Je la détecte donc bien depuis mon Mac, je l'ai même réinstallé via les préférences systèmes > imprimantes et scanners >... 

Mais, au moment où l'impression de mon doc est lancée, le gestionnaire d'impression me dit que "l'imprimante ne répond pas" après avoir pourtant affiché "impression page 1 100%..." sans jamais rien imprimé.
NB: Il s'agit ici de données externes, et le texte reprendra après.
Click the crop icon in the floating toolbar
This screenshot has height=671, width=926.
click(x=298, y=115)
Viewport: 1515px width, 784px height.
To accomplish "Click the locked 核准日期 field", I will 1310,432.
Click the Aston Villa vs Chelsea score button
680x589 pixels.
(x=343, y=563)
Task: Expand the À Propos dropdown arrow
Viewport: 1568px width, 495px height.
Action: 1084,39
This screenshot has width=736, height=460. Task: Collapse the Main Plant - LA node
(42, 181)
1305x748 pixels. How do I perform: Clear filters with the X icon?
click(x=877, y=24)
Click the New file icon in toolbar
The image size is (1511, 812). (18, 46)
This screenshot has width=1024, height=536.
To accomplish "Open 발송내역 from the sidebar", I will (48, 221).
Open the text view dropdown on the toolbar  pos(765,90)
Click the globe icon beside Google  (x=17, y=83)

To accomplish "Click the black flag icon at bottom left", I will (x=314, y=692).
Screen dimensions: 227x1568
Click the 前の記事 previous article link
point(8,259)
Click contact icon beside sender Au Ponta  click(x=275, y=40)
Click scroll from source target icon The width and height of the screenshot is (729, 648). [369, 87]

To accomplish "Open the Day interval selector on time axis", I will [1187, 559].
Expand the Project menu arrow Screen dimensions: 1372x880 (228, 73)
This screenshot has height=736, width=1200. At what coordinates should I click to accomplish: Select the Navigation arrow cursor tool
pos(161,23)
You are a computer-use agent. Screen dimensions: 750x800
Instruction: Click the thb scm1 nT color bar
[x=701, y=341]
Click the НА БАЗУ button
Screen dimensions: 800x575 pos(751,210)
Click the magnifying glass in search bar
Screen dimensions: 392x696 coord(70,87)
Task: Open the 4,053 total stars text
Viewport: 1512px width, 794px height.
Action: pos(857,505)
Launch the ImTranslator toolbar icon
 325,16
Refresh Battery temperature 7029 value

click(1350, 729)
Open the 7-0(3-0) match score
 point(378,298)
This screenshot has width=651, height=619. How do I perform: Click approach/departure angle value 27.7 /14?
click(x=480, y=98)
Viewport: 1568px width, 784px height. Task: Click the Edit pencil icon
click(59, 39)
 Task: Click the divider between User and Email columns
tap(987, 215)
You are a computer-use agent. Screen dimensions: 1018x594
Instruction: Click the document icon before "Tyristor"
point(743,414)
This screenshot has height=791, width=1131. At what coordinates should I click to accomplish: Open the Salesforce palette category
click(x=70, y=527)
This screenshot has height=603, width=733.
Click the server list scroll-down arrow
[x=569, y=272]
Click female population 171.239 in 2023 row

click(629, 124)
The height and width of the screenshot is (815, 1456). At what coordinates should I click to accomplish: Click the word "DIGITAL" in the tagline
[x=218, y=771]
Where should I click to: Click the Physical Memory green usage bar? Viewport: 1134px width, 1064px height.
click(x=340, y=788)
J'ai pu imprimer par USb mais j'aimerais savoir comment résoudre mon problème... Avez-vous des idées ?

Merci bien !


----------



## lomax16 (16 Novembre 2012)

Bonjour,

Ta nouvelle box ne bloquerait-elle- pas l'accès réseau à l'imprimante ? Ne faut-il pas autoriser l'imprimante sur ta box ?


----------



## aurelien0705 (16 Novembre 2012)

Je suis allé sur la page Modem de ma Box.

Il n'y aucune restriction.

Elle est bien connectée au réseau, son adresse ip apparaît dans la liste des appareils connectés.

Je l'ai bien ajouté à mes imprimantes dans les préférences systèmes, elle se configure etc. mais le problème est réellement au moment de l'impression puisqu'elle n'aboutit pas au plutôt elle abouti à un "l'imprimante ne répond pas"...

Help ;-)


----------



## bricbroc (16 Novembre 2012)

Et si tu interroges la page d'admin de l'imprimante via ton navigateur :
"http://adresse ip de ton imprimante"
Elle répond ?


----------